— Что бы ты ни делал, — говорил он, сжимая плечо парня, — что бы ты ни делал, все должно вести тебя к тому, чтобы выяснить, что же ты хочешь делать. То есть выяснить, кто ты. Может, ты будешь проектировать машины, а может быть, ты будешь их водить, но это все равно — когда ты что-то делаешь, то это — следствие всего того, что ты делал до сих пор, или, наоборот, ты это делаешь вопреки всему, что делал прежде… я не знаю. Я хочу сказать, это любовь, это вся та любовь, которую ты до сих пор испытывал, и итог всех любовен. Об этом говорил бедный старик Кузицкий: найти, за что погибнуть на кресте. Вот что необходимо человеку. Я убежден в этом. Погибнуть на кресте, — проговорил он срывающимся голосом, глупым, сентиментальным сомсовским голосом, и Уиллард сразу отодвинулся и засмеялся. Кажется, это покоробило и Кэлли, но она протянула руки к их плечам — и его и Уилларда, и тут же отвела, так как Генри продолжал нести свое.

Да говорит ли он хоть что-нибудь? — подумал он. Все так безнадежно перепуталось. Но нет, он знает. К нему самому это не относится, а может, и никогда не относилось, но он знает. Он жирный зареванный Иисус, по крайней мере такова одна его половина, полная неистовой любви к шоферам, пьяницам, уиллардам и кэлли, готовая погибнуть за них на кресте. Жаждущая распятия. Любовь переполняла его сердце, ее было больше, чем оно могло вместить.

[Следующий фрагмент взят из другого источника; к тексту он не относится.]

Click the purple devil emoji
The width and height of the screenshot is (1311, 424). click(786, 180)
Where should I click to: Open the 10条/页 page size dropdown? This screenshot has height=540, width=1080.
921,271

Он подумал, что должен рассказать им о той шлюхе в Ютике.

Муть.

Он встретил ее в коридоре гостиницы, где все стены были оклеены растрескавшейся оберточной бумагой. Он приехал в Ютику на похороны, погиб шофер — Рон или Дон, — забыл, как его звали… шофер и все; шофер есть шофер. Его грузовичок съехал с дороги на 98-й миле, кувырком скатился вниз к сланцевым берегам реки и плюхнулся в воду. Генри хорошо относился к бедняге и боялся, что на похороны никто не придет. Он, конечно, ошибся. Скамьи крохотной белой церквушки были забиты народом — стариками, старухами, детьми, — а у подножия алтаря, сверкающего золотым шитьем покрова, уставленного четырнадцатью свечами и тонкошеими статуями святых, стоял закрытый гроб, утопающий в цветах и лентах. Генри сел на заднюю скамью и плакал навзрыд. А затем в коридоре гостиницы, где он остановился — ее держал один ирландец, — он встретил эту идиотку… хотя он, в общем-то, не совсем справедлив: несмотря на накладные ресницы и помаду, которая лгала об очертаниях ее губ, женщина эта не стала смеяться, когда он рассказал ей, зачем приехал в город. Не разговаривая, они пошли по коридору, вышли в сумерках на улицу и двинулись в одну сторону, а кончили ужином в той же гостинице. Он, возможно, ошалел от похорон, а она была пьяна вдрызг, когда они отправились к ней в комнату, или притворялась пьяной. В этой комнате, где одинокая свеча отбрасывала исполинские тени на вздувшиеся от жары обои из оберточной бумаги, они говорили об одиночестве и о верной любви и бог знает о чем еще, и Генри, обнимая ее толстыми руками, пытался рассказать, как его разрывает сентиментальная дурь, всю жизнь толкающая его то туда, то сюда. Ласковые руки женщины у него на спине были теплыми и смутно напоминали крупные капли августовского дождя. Он ей клялся богом, что женится на ней — он даже не знал ее имени, — а она смеялась до одурения и не отодвигалась, наоборот, прижималась к нему, разжигая. И тогда, охваченный каким-то ужасом, он ударил эту упившуюся идиотку, с дурьей животной страстью ласкавшую его грубыми прикосновениями рук и губ. Он не мог с точностью вспомнить ни того, что сделал сам, ни того, как приняла это она. Но, разъяренный, он ударил женщину по лицу, и этого он никогда не забудет. Не забудет, как он ее ударил, и сухую летнюю духоту; до сих пор, когда он сидит в одних штанах у себя в спальне, ему слышится, будто она плачет у него на кровати, так ясно слышится, что, охваченный паникой, он порою думает, не сошел ли он с ума.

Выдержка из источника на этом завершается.